From OpenID Connect Session Management 1.0 - draft 28#4.2. OP iframe

The OP iframe MUST enforce that the caller has the same origin as its parent frame. It MUST reject postMessage requests from any other source origin.

I understand the intention here but would like to raise a few questions/issues.

  1. cross-domain parent origin is not accessible, accessing window.parent.location.origin or window.parent.origin raises a DOMException and other means of reading the url are unreliable and inconsistent at best (accessing document.referrer and building the origin url out of it).
  2. the parent frame (tab) is not actually the source of the message, this would be the RP frame, same origin tho which might very well sit on a different subdomain, resulting in another origin.

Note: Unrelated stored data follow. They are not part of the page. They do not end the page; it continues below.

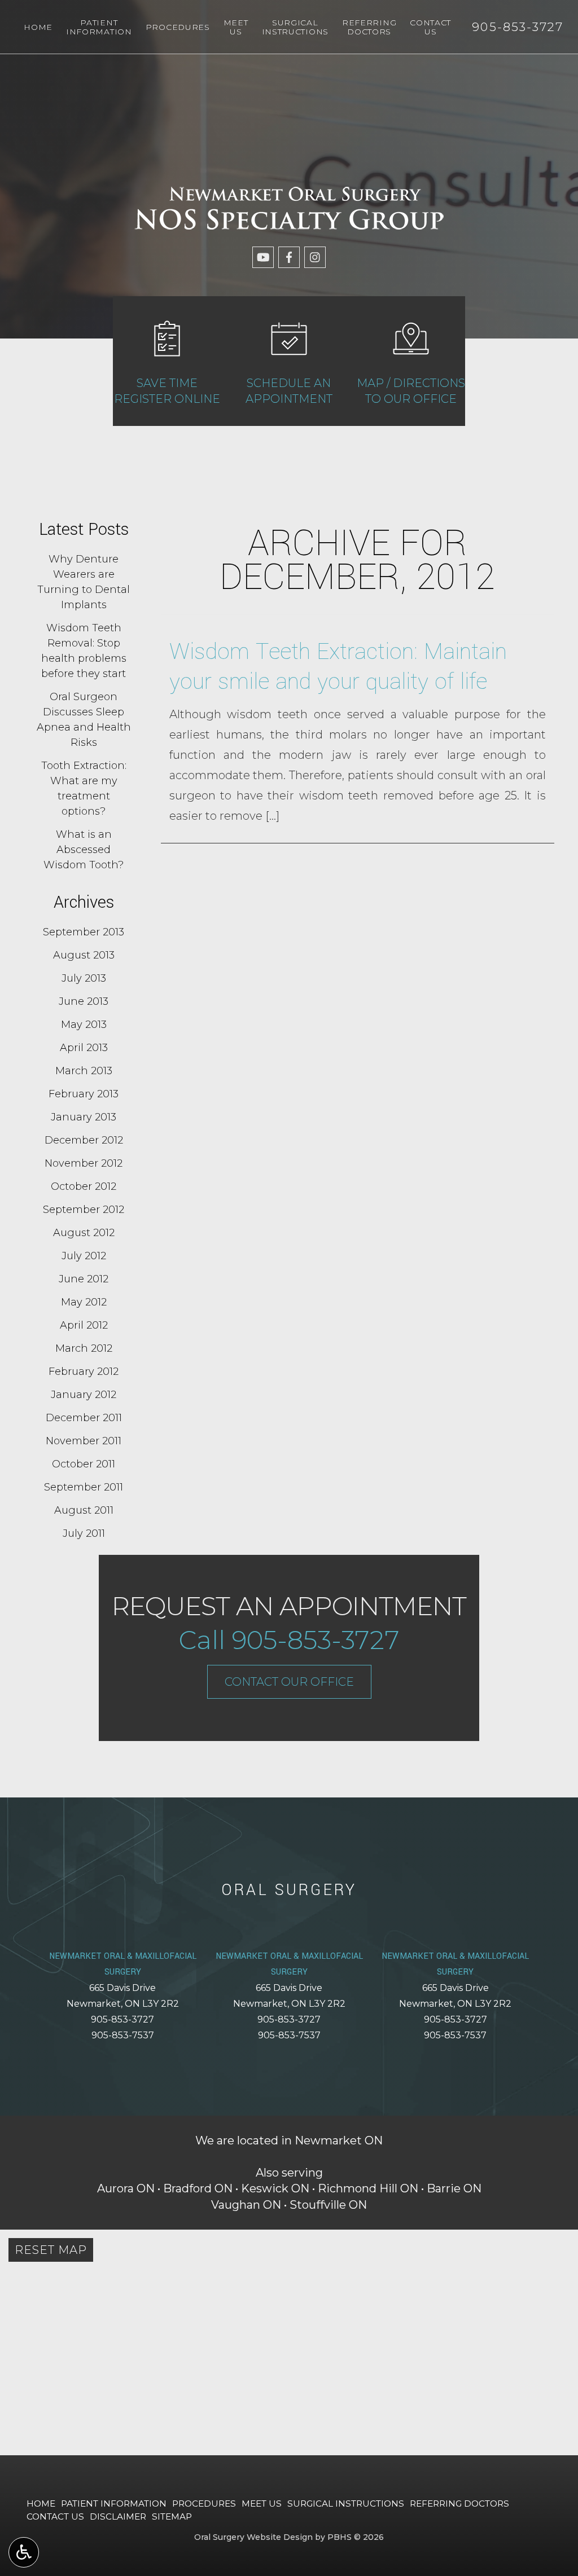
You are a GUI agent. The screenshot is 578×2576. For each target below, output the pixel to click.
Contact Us (55, 2516)
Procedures (178, 27)
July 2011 (84, 1533)
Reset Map (51, 2250)
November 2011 (83, 1441)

I can see the example in the specification is not handling this either.

Steps to reproduce:

  1. Login with any username/password at RP https://tranquil-reef-95185.herokuapp.com, set to login with OP https://guarded-cliffs-8635.herokuapp.com
  2. Open console, switch to opframe js context
  3. Attempt to get parent origin via js to have are reference to compare message origin with

If anything this assertion of message origin should be mentioned in the RP frame, where the RP frame must assert the origin of the message is the OP frame origin, this origin can be easily formed by knowing the OP Frame location and can compare it to the message origin. The example rpFrame in the specification already does this.

Comments (27)

  1. Edmund Jay

    Filip,

    Is seems there that you are proposing:

    1. Delete modify the OP iframe assertion statement.
    2. Modify the OP iframe assertion to say something along the lines of "OP iframe MUST enforce that the caller is from an approved/known origin"
    3. Add a corresponding assertion statement to the RP iframe.
    4. Add CORS language to OP/RP frames? (unknown if this will support the call of window.parent.location.origin)

    or all/combination of above?

  2. Filip Skokan reporter

    Edmund,

    1. Yes - because asserting message origin being the same as parent (or rather RP frame origin, parent is not the sender) origin is not possible due to CORS restrictions.
    2. No - Same as above, to do something like this OP frame would either have to
      • have all known origins of all RPs in the rendered page ready to be asserted to include current message origin presence
      • or rely upon accessing external resources, doing so would beat the mobile friendly nature of session management messages
      • Content-Security-Policy header frame-ancestors section would seem like a good candidate but the OP frame parent is not the origin of the caller, that would be the RP frame origin, which cannot be checked using CSP.
    3. Yes - I believe the RP can take on this responsibility, it has all the necessary information at the time of rendering its frame to statically embed the assertion.
    4. Partially, with the above, the only thing left to do is remove // Validate message origin from OP Frame example and possibly wrap the receiveMessage body in a try / catch block resulting in responding with error

    It would be of great help if others who have also already undergone this implementation would share their findings.

  3. Michael Jones

    Filip, can you summarize the specific text changes you're proposing? I have some guesses but I'm not sure that my guesses are right.

    Also, a the in-person meeting at the beginning of April, the WG decided to take the logout specs to final status. If we're going to make any more changes, now's the time.

  4. Filip Skokan reporter

    Mike, i'm not comfortable proposing changes without having confirmation from others that this OK and that they've run into the same issue. Understanding what the intention behind those statements in security considerations was or how they were intended to be implemented is needed as well as the possible impact of these proposed changes.

    Nevertheless here's a proposal and my comments on why

    Removal of "The OP iframe MUST enforce that the caller has the origin as its parent frame."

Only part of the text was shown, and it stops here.